Dealing with Errors Effectively

The previous article dealt with specifying the memory management errors that are common in C++. Now that you are aware of these errors, the next question is how to keep them out of your code. The answer, of course, is software engineering. If you are expecting a moralistic tirade about how software developers are a bunch of young, reckless, ignorant kids who turn out terrible code because they do not follow proper procedures, you are about to be disappointed. While it is possible to create effective procedures for engineering, engineering itself is never about procedures.

Bureaucracy, in and of itself, is not necessarily harmful, as long as it is confined to a supporting role. The problem with any kind of rules and procedures is that they tend to assume a primary importance. Soon, following the rules is the only thing that matters, no matter how horrible the result. For an eloquent description of the consequences, read Richard P. Feynman's outstanding "What Do You Care What Other People Think?" [Fey88].

If engineering is not the act of following a procedure, than what is it? First and foremost, engineering is design, and design is ultimately about dealing with errors.
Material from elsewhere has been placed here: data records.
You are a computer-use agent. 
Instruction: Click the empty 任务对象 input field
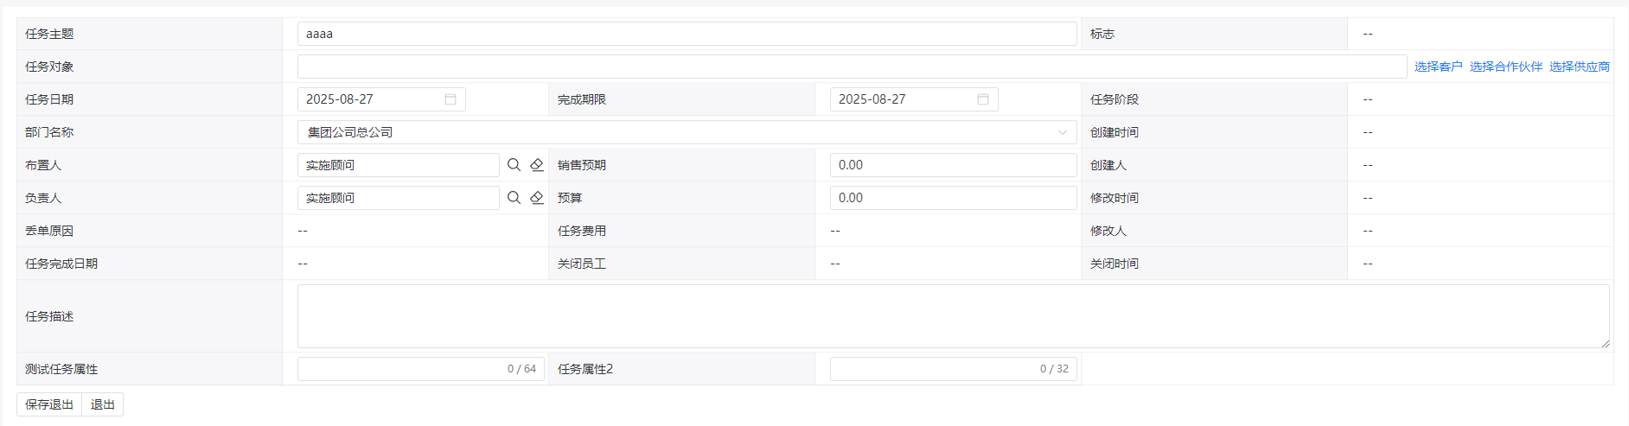pyautogui.click(x=852, y=67)
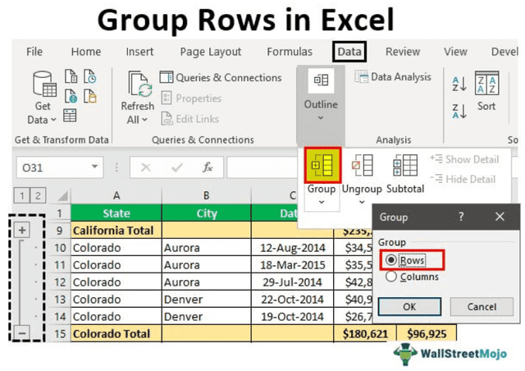Viewport: 525px width, 371px height.
Task: Collapse the Colorado group with minus
Action: click(22, 333)
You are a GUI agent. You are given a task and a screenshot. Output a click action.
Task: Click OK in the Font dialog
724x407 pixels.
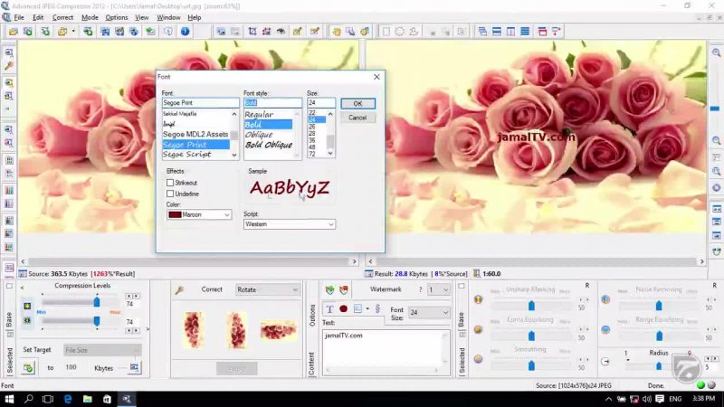(x=357, y=104)
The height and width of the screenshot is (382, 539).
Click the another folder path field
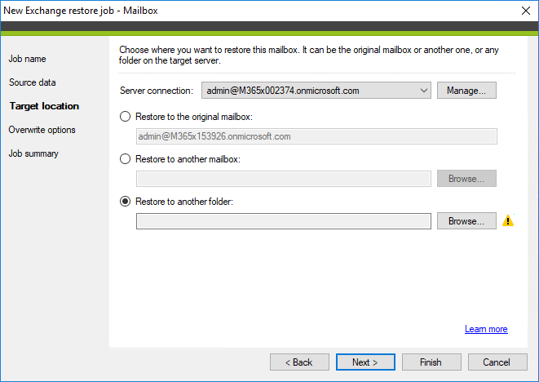283,221
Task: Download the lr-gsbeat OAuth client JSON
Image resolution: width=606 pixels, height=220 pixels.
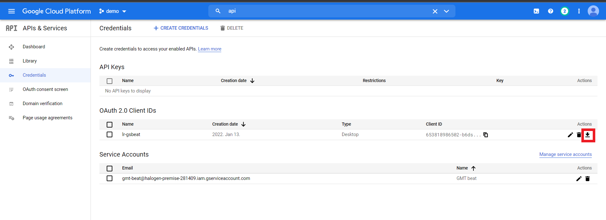Action: 587,135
The fundamental need to deal with errors is recognized in every engineering field except software.

Actually, the critics of software development bear a great deal of responsibility for the current state of affairs. While they decry the generally poor quality of computer programs, these critics nevertheless promote the view that software should be flawless. In their view, it is only the impure programmer that ruins the ideal of the perfect program. This sort of archaic idealism makes engineering literally impossible by its failure to recognize that software exists in the real world just like anything else that people build.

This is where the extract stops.